- [ASSIGNED TASK] Copy exactly, and only, the lines from the line containing "Where should I click to: Click" through the last line of the records below, both included, and leave out any pictures.

- [EXERCISE DATA]
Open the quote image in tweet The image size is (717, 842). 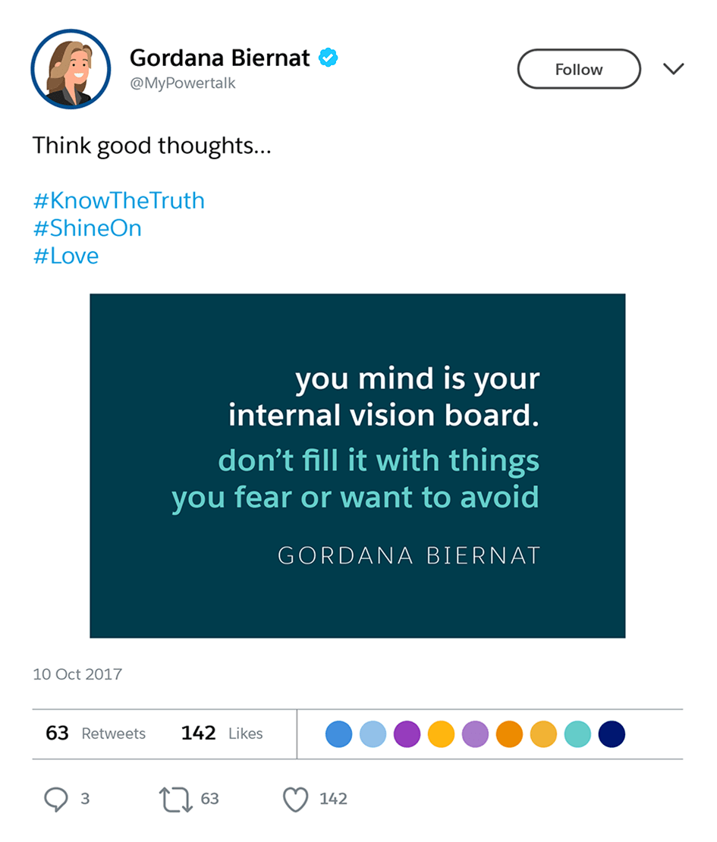[357, 466]
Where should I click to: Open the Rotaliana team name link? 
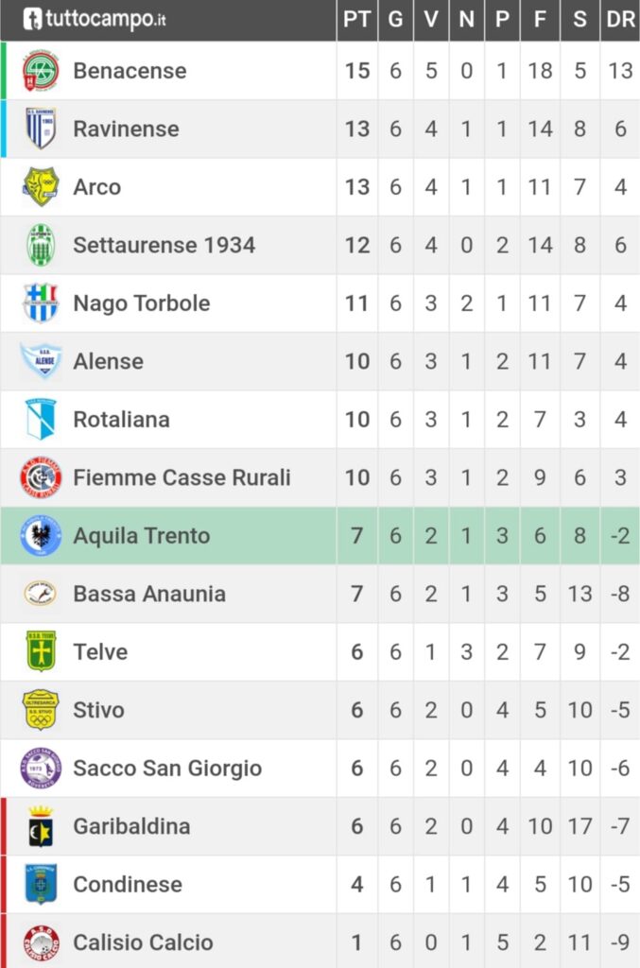pos(122,420)
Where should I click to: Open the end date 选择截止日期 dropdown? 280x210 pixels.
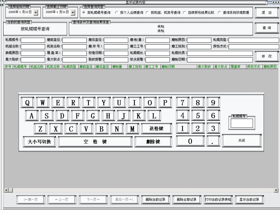72,12
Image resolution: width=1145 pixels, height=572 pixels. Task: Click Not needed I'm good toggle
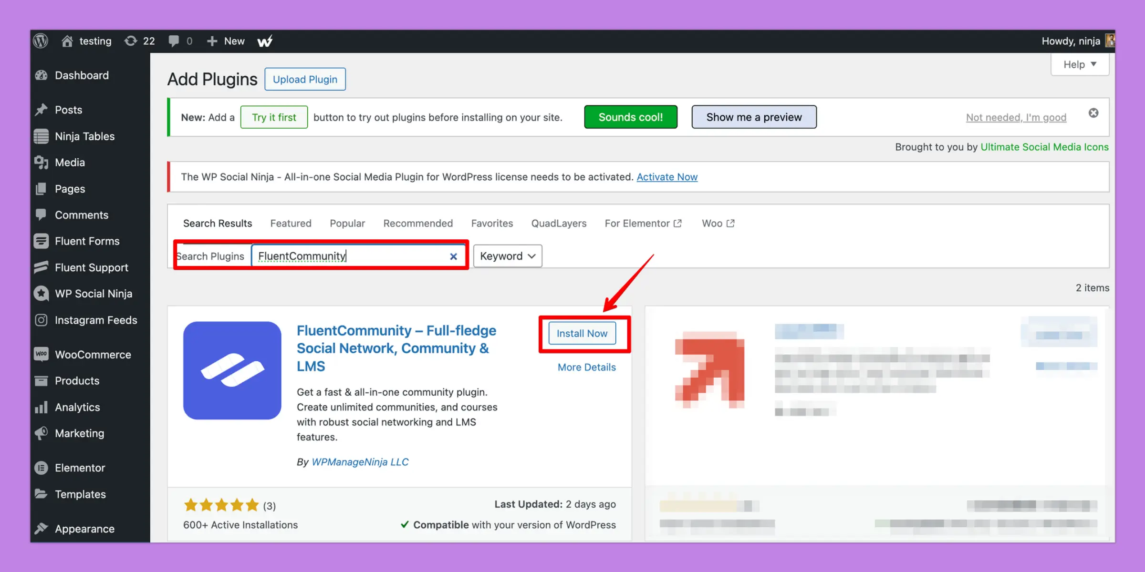click(x=1016, y=117)
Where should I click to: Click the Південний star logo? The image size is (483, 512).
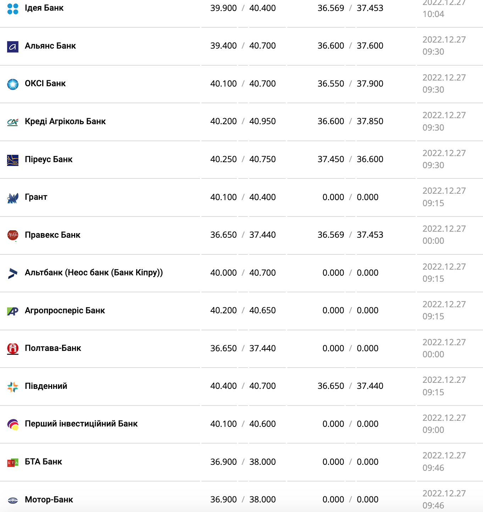[x=13, y=387]
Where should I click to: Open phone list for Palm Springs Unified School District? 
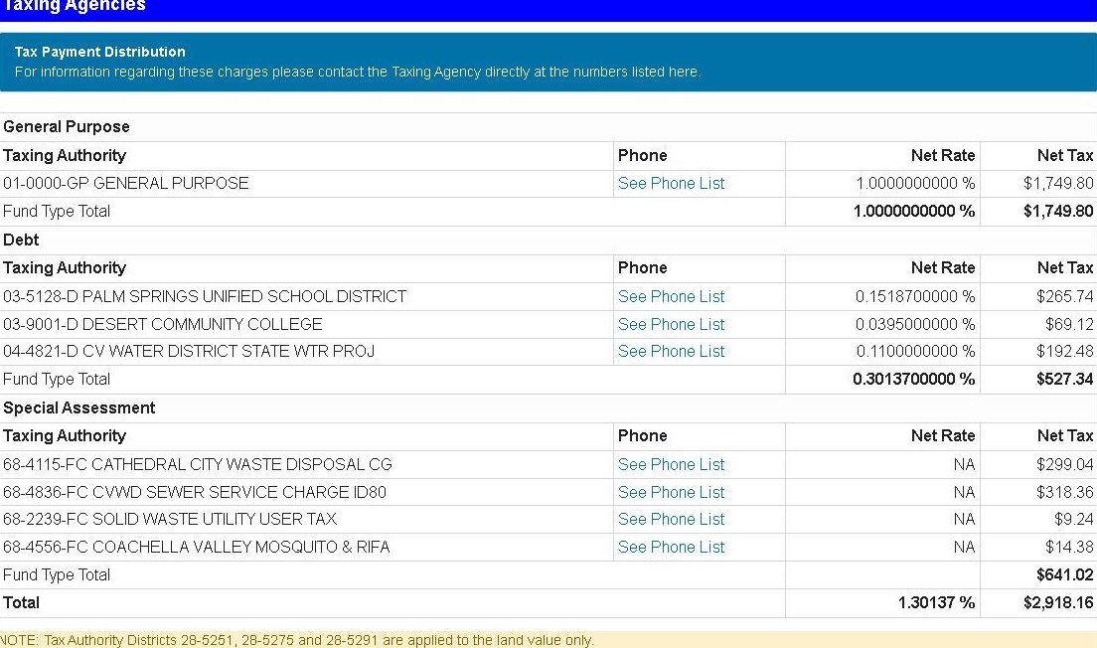tap(671, 296)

- [RESPONSE TO THE EXERCISE]
Where should I click to: Click the Південний star logo? The image size is (483, 512).
[x=13, y=387]
Where should I click to: Open phone list for Palm Springs Unified School District? 
tap(671, 296)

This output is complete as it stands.